Passage for review -
__________

Bill C-51: Meaningless demands for oversight

2015.03.02.VancouverNoBillC-15-004crRenewal Update (April 10) – In the context of the debate on Bill C-51 demands have been raised by various political parties and officials for more oversight over national security agencies. What is absent from the discussion and renders these demands meaningless is the fact that these agencies were never established by the people or for their protection, but are the product of a ruling class to ensure its own security and are wielded in its service nationally and internationally.


The Security Intelligence Review Committee (SIRC), which has some limited ability to investigate the Canadian Security Intelligece Service (CSIS)’s past practices, is not an oversight body and cannot curtail any of its activities. Like other forms of oversight and review which are based on excluding the people from decision-making power, SIRC’s primary function is to provide what is called accountability, but all of it depends on whose interests determine the outcome. The very fact that the head of the SIRC is appointed by the Prime Minister and that the likes of a disreputable character such as Arthur Porter* could be put in charge, in control of the country’s security files, tells the entire story of the kind of body SIRC is. At a basic level, oversight refers to a mechanism to ensure that a state organization does not operate above or outside of the law, including a constitutional framework setting out the rights of citizens and residents. In contrast, a review organization examines the activities of said organization after the fact and reports on possible violations of the law. In both cases in Canada, the constitutional framework is one in which rights are said to have “reasonable limits” determined by criteria which defend the interests of the ruling class.

__________

Complete the following -
A) Answer these from the passage on Bill C-51 and oversight:
(i) Who has raised demands for more oversight over national security agencies?
(ii) Who appoints the head of the SIRC?
(iii) What does a review organization do?
B) Pick up the passage on Bill C-51 and oversight after its final sentence and write the next paragraph.

__________

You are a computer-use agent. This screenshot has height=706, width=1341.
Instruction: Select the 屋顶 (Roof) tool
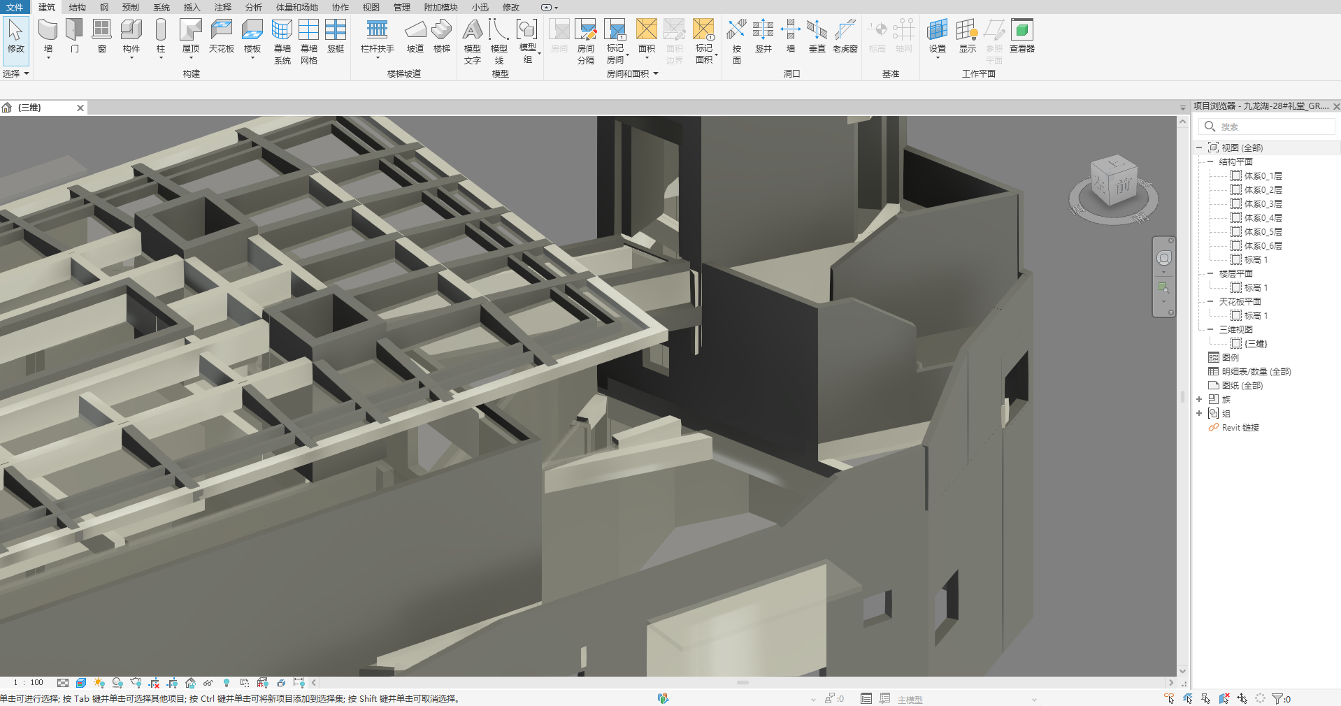click(x=190, y=36)
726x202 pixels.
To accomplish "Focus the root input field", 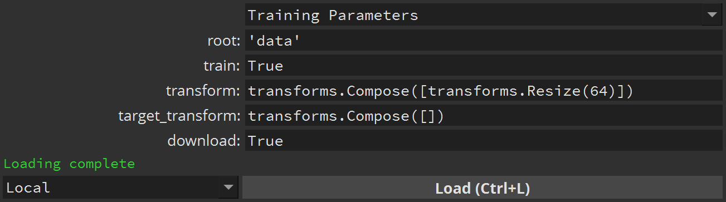I will tap(484, 41).
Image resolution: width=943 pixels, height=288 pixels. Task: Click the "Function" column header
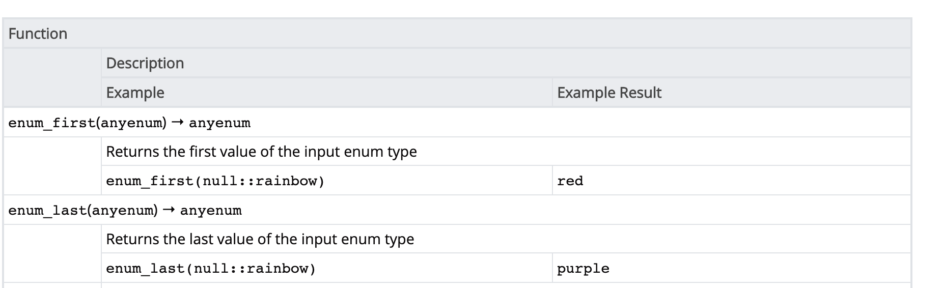pyautogui.click(x=38, y=34)
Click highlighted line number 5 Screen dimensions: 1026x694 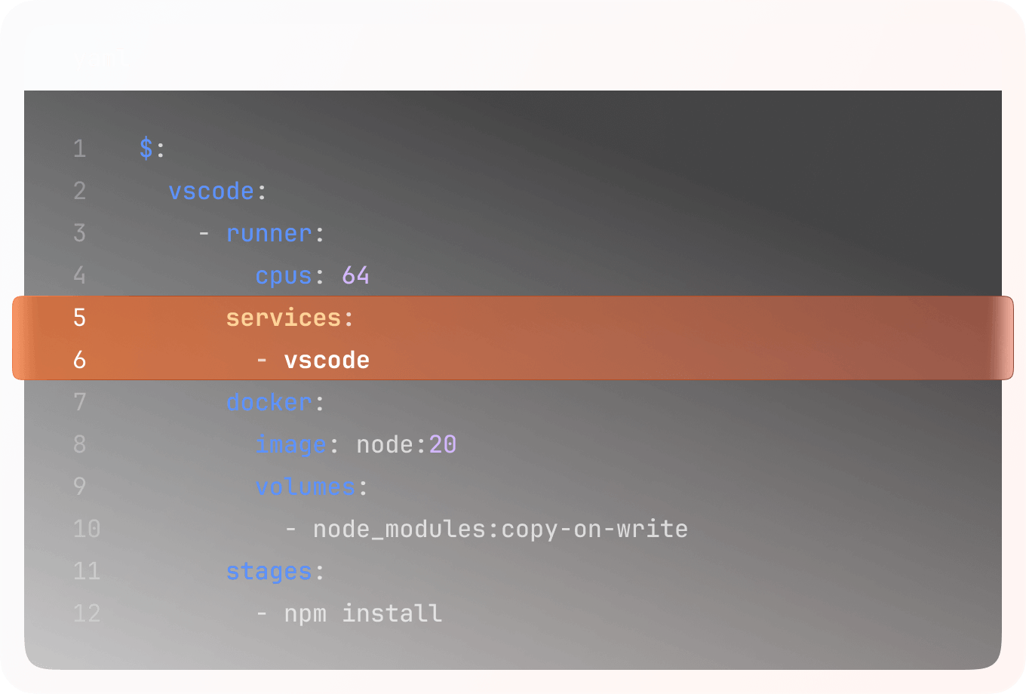coord(80,318)
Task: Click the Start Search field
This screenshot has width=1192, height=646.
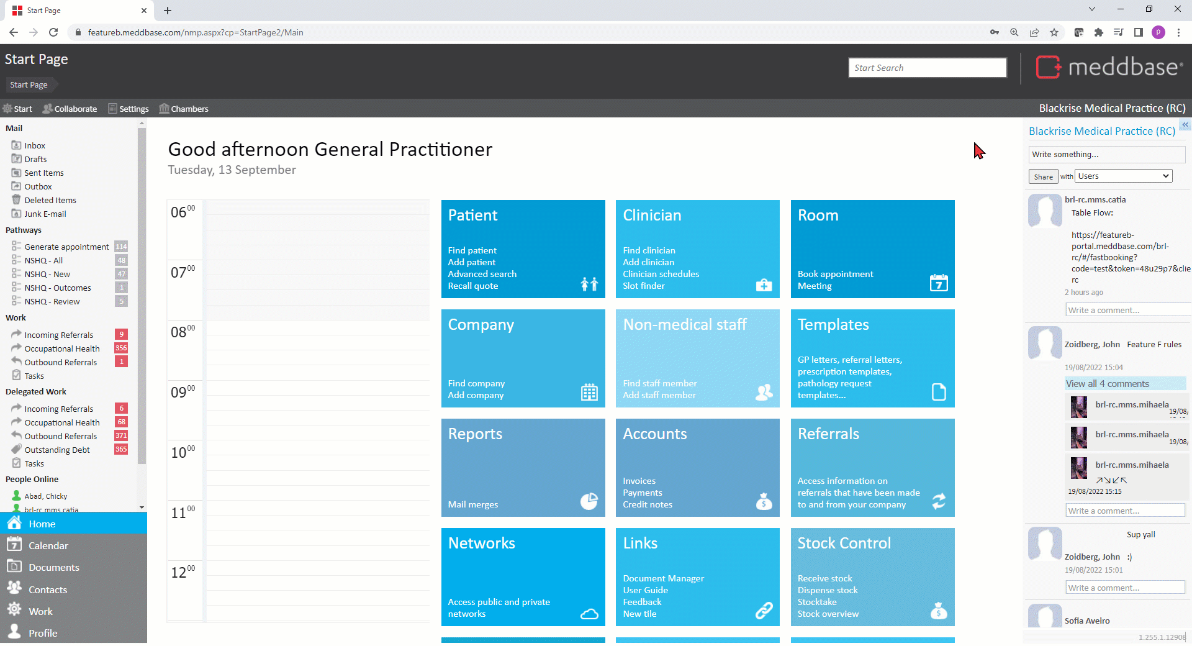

__________

Numbered responses -
A)
(i) Various political parties and officials.
(ii) The Prime Minister.
(iii) It examines the activities of an organization after the fact and reports on possible violations of the law.

B)
Forms of oversight advocated in the debates on the government’s new anti-terrorism legislation include:

  • Parliamentary oversight: A committee of the House of Commons tasked with paying attention to what CSIS is doing, accepting complaints and making recommendations. This type of body exists in the U.S., U.K. and various other countries and is advocated by the New Democratic Party.
  • An independent oversight committee: A body that could also include parliamentarians, but is not answerable to parliament, and with similar functions to the above. This type of mechanism was proposed by the Liberal Party as part of their support for Bill C-51.
  • A national security review co-ordinating committee: A body similar to the SIRC that would monitor the activities of CSIS and other government agencies including how they share information, field complaints and inform ministers about problems of accountability and rights violations. (This type of oversight was proposed by several former Prime Ministers and the O’Connor inquiry into the rendition and torture of Maher Arar).

The demands for oversight and review are made without the important consideration of whose committees they are and what is their aim.

Both oversight and review have an important role in the function of any society. To review is to sum up and correct. But what correction is required? Without the people being in charge of the oversight and review or controlling the process is any way, demands to put more of these apparatuses in place or to strengthen them are meaningless. As far as establishing parliamentary oversight goes, it is already clear that the Parliament itself no longer functions to enact legislation which serves a public authority, which was itself an instrument of class rule to ensure that the assets of the society were put in the service of the capitalist class. Today, even this stands in the way of monopoly right and is being torn asunder.

The working class and its allies, those forces standing apart from this ruling class in society, find themselves in the sights of these security agencies over which they exercise no control.

A meaningful demand of the people is for something they do not have – that is, decision-making power, which comes along with the responsibility to protect their interests. Who are those threatening the people’s interest? It is those who have usurped power by force, who have at their disposal the security legislation and spy agencies such as the RCMP and CSIS and review mechanisms which have no clout.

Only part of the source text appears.